Record set:
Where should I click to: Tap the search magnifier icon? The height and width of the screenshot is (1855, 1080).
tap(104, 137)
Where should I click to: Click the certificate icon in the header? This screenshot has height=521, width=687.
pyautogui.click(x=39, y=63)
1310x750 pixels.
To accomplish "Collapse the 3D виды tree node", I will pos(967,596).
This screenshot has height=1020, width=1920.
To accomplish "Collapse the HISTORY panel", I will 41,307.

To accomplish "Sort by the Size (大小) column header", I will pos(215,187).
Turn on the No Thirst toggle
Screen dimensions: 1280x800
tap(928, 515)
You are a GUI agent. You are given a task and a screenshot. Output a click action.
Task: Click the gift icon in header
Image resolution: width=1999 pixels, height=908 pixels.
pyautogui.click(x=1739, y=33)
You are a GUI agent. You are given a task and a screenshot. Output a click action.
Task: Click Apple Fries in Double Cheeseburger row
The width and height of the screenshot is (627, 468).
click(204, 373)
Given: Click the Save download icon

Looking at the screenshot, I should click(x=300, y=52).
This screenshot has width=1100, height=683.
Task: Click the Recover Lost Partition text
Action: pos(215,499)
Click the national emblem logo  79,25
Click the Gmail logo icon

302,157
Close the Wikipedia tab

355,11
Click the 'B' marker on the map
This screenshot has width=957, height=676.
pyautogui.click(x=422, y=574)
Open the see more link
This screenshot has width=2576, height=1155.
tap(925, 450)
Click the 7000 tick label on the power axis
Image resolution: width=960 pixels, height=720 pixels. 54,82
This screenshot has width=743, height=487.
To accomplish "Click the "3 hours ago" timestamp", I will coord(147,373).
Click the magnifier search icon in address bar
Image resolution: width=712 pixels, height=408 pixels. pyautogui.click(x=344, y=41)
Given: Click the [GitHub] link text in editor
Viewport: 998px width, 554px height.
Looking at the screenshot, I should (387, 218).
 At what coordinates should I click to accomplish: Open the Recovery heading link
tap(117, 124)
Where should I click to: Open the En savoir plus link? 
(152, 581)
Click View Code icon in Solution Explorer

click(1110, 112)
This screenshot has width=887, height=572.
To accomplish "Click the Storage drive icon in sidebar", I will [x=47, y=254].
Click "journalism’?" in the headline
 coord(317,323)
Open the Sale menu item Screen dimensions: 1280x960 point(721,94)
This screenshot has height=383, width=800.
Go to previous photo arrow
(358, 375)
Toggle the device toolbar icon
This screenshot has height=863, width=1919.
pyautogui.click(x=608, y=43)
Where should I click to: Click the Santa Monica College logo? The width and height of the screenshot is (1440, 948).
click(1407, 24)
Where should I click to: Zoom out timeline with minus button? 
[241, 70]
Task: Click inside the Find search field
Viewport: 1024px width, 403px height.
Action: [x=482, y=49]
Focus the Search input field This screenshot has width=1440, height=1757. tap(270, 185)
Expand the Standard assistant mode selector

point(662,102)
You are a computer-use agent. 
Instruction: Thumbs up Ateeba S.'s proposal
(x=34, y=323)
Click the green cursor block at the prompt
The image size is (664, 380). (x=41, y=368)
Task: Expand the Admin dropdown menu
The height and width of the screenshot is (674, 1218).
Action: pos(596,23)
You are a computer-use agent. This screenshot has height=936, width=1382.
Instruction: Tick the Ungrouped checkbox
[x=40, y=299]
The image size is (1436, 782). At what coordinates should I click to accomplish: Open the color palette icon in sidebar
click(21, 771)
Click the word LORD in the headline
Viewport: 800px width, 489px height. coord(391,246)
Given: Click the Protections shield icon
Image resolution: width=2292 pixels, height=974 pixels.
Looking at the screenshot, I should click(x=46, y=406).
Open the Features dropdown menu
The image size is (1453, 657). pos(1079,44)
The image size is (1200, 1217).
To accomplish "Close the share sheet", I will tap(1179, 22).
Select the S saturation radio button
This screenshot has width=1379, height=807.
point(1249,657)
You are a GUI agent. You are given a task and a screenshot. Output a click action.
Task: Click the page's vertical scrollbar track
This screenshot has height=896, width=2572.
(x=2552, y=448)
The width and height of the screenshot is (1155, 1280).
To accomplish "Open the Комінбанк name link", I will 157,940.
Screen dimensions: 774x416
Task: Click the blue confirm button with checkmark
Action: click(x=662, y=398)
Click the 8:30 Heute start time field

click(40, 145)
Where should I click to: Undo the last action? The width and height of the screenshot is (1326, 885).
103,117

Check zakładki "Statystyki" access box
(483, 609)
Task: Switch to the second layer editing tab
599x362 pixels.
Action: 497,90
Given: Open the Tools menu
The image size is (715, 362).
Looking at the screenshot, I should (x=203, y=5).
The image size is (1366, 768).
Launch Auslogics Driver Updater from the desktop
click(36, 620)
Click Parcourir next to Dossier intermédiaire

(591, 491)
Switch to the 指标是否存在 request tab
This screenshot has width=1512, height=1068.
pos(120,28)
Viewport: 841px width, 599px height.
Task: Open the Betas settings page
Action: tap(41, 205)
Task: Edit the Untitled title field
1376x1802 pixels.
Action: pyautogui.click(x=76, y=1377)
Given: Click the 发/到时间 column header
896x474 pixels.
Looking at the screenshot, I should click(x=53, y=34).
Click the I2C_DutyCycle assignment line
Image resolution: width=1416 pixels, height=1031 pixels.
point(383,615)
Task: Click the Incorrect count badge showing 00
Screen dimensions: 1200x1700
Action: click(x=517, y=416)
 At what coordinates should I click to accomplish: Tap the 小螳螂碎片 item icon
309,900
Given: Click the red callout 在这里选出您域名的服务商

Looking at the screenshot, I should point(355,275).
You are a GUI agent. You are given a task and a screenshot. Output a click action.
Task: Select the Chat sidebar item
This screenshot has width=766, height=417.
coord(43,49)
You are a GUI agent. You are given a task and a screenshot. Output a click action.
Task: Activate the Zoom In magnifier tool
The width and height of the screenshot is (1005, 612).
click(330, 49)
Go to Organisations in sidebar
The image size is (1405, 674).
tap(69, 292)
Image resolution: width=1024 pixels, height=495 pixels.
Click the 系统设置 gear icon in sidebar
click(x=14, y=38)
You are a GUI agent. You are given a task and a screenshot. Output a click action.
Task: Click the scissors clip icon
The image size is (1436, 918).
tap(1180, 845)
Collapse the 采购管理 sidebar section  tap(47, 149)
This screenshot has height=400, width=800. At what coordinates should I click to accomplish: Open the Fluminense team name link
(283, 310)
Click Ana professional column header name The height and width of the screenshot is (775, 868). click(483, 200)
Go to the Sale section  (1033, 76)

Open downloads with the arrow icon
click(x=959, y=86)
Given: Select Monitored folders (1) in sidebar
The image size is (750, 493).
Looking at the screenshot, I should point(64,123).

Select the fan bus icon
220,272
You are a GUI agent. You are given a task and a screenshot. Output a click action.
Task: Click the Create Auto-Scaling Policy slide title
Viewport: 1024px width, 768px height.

What you have to do:
Tell how many lines above hold "Collapse", nothing more.

Result of this task:
3